In addition to being trivial because it’s part of this corrupted liberal subgenre, Girl with the Dragon Tattoo is particularly repellant also because it’s a mean-spirited feminist revenge fantasy–very typically Scandinavian in that way (dating back through Ibsen and Bergman). As Skunky so correctly pointed out a couple weeks ago, the Swedes–Larsson included– are a bankrupt culture who have little to offer the world in terms of art, culture, philosophy or products. Their award of the Nobel Peace Prize to Obama two years ago confirmed their status as world clown and laughingstock.

I also appreciated your comment to Jonathan E. Grant above about Nazis and films. Just because a liberal sticks a Nazi in a basically socialist film or novel doesn’t make the film or novel more palatable. It’s well known that liberals are deluded into thinking that Nazis are conservatives even though Naziism is, of course, socialist in every shape and form including its very name (National SOCIALIST party) as well as its identity politics, radical health-food and animal-rights advocacy, scorn of capitalism for its supposed anarchic tendencies, fanatical commitment to nationalized health care, etc. Hitler was FDR’s greatest fan–a fact not often brought out in history books for some odd reason. This characterization of the bad guys as Nazi-CEOs is just tinsel Larsson uses to whip up the ignorant liberal base who are easily fooled.

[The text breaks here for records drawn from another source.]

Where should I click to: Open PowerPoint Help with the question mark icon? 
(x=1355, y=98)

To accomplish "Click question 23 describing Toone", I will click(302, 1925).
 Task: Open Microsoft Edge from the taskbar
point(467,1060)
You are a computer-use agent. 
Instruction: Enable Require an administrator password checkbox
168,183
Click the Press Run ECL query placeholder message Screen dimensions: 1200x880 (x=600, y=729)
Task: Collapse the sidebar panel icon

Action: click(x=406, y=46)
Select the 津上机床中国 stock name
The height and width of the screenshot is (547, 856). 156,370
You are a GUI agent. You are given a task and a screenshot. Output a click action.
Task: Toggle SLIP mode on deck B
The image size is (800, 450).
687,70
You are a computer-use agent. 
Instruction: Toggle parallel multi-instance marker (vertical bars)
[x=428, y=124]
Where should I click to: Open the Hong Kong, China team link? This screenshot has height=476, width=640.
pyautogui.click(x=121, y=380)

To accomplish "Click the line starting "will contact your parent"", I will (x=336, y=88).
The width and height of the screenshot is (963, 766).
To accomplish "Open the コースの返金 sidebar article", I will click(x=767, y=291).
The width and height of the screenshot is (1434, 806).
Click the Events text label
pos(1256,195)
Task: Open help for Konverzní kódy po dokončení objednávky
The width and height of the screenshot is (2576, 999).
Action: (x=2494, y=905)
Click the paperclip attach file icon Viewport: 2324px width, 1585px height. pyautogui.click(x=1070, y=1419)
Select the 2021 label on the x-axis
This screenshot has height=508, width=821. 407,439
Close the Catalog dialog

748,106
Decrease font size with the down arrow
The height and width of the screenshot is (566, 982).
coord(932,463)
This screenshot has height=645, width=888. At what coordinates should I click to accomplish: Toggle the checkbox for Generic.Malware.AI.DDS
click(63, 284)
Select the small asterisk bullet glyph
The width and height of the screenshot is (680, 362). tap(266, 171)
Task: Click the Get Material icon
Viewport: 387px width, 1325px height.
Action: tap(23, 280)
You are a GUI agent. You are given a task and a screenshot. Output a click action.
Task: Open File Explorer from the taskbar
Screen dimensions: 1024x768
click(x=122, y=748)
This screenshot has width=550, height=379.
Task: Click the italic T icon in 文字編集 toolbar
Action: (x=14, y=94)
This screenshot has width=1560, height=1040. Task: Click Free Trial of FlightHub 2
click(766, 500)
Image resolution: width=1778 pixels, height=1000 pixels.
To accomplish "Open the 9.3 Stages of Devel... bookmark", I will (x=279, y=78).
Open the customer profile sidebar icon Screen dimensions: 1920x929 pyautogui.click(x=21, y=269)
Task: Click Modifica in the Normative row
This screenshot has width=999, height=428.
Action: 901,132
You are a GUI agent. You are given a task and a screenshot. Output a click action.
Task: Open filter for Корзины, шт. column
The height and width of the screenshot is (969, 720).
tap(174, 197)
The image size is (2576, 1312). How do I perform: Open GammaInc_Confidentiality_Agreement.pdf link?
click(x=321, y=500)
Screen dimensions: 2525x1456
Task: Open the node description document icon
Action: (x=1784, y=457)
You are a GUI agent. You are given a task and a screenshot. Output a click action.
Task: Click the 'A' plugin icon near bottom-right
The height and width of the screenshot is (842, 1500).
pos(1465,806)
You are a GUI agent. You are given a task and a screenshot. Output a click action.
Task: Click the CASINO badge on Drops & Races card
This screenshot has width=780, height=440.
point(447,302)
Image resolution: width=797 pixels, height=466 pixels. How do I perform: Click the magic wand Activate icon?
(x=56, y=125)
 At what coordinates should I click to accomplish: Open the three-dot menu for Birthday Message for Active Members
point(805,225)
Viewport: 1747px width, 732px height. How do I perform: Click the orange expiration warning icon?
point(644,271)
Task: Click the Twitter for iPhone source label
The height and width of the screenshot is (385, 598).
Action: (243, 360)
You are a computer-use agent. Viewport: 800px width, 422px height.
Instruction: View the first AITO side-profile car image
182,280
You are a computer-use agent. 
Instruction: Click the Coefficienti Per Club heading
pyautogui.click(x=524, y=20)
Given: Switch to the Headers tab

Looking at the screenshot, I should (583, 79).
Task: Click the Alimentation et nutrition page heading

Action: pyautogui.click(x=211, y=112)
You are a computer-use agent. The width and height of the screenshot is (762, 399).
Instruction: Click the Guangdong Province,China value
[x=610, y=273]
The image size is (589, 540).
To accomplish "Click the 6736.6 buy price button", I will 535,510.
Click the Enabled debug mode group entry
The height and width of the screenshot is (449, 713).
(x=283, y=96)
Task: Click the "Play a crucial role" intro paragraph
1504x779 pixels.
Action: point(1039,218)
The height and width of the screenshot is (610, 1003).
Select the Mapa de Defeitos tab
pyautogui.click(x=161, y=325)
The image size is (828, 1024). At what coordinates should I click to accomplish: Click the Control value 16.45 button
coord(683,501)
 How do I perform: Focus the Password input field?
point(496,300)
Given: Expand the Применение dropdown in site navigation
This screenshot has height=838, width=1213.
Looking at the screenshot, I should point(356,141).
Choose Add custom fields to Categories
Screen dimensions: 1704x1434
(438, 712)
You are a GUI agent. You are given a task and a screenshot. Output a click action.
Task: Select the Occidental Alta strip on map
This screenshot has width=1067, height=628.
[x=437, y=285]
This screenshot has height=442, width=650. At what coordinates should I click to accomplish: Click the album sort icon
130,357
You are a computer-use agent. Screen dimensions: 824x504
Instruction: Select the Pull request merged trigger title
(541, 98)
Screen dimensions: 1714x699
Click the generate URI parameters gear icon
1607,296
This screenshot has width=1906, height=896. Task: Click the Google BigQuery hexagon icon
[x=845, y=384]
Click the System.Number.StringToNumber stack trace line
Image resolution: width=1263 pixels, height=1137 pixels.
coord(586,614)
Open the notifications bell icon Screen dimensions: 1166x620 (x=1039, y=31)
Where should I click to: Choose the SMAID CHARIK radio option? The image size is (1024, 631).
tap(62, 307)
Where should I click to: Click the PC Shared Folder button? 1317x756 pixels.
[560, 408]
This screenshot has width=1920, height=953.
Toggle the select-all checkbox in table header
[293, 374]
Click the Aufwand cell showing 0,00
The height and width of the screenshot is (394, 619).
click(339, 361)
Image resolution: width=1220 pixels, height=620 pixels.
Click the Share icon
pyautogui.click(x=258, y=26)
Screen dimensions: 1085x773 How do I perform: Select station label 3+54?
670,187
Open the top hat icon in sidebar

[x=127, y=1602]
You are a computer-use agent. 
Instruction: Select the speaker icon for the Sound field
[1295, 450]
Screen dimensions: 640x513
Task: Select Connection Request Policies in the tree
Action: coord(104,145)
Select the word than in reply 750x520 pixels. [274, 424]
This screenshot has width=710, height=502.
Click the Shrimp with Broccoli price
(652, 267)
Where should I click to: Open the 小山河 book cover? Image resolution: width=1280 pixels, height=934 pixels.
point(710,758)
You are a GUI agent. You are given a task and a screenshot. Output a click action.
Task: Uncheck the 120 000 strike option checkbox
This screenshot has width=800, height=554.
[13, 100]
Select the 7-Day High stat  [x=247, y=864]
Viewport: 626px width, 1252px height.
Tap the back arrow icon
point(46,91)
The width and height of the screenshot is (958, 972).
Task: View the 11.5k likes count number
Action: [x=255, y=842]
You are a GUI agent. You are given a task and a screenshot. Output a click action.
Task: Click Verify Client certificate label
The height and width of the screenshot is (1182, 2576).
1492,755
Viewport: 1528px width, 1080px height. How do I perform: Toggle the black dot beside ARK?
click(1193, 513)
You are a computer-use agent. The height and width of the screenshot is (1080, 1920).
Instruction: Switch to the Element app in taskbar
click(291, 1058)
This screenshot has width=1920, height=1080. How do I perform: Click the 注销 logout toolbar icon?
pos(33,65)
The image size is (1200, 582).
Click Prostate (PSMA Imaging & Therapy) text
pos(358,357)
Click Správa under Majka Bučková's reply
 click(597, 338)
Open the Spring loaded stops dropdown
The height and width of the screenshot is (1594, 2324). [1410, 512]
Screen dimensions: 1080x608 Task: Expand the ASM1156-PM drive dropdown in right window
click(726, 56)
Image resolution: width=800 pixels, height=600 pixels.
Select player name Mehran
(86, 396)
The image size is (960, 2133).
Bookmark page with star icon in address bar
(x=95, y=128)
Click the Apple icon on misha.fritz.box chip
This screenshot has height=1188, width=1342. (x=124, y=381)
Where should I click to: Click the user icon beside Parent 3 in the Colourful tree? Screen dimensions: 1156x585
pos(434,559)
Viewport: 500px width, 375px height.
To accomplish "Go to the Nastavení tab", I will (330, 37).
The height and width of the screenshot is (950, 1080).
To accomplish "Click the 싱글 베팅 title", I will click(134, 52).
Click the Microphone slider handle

And if anyone doubts this assessment I just made that liberals are ignorant buffoons, just check out Right is Always wrong’s comment above.

Burke on December 24, 2011 at 9:31 pm

After seeing the mediocre Swedish version and reading your review I was hesitant about seeing the American version. I don’t know what you saw Deb but it was nothing like the Swedish version. As far as film adaptions of books go this one was mostly accurate and thorough. With that being said, if you didn’t read the book you will not like the movie. It is long and you will probably have no clue what is going on. You really have to read the book first.

albert on December 29, 2011 at 2:13 am

Three hours? Nope, nine hours+-. Also The Girl Who Kicked the Hornet’s Nest and The Girl Who Played with Fire. Gotta take issue with you on this one. This trilogy is one of my faves. One of the best revenge movies I’ve ever seen. Tattoo is just the teaser. Yeah, it’s long and slow, but you have a long attention span.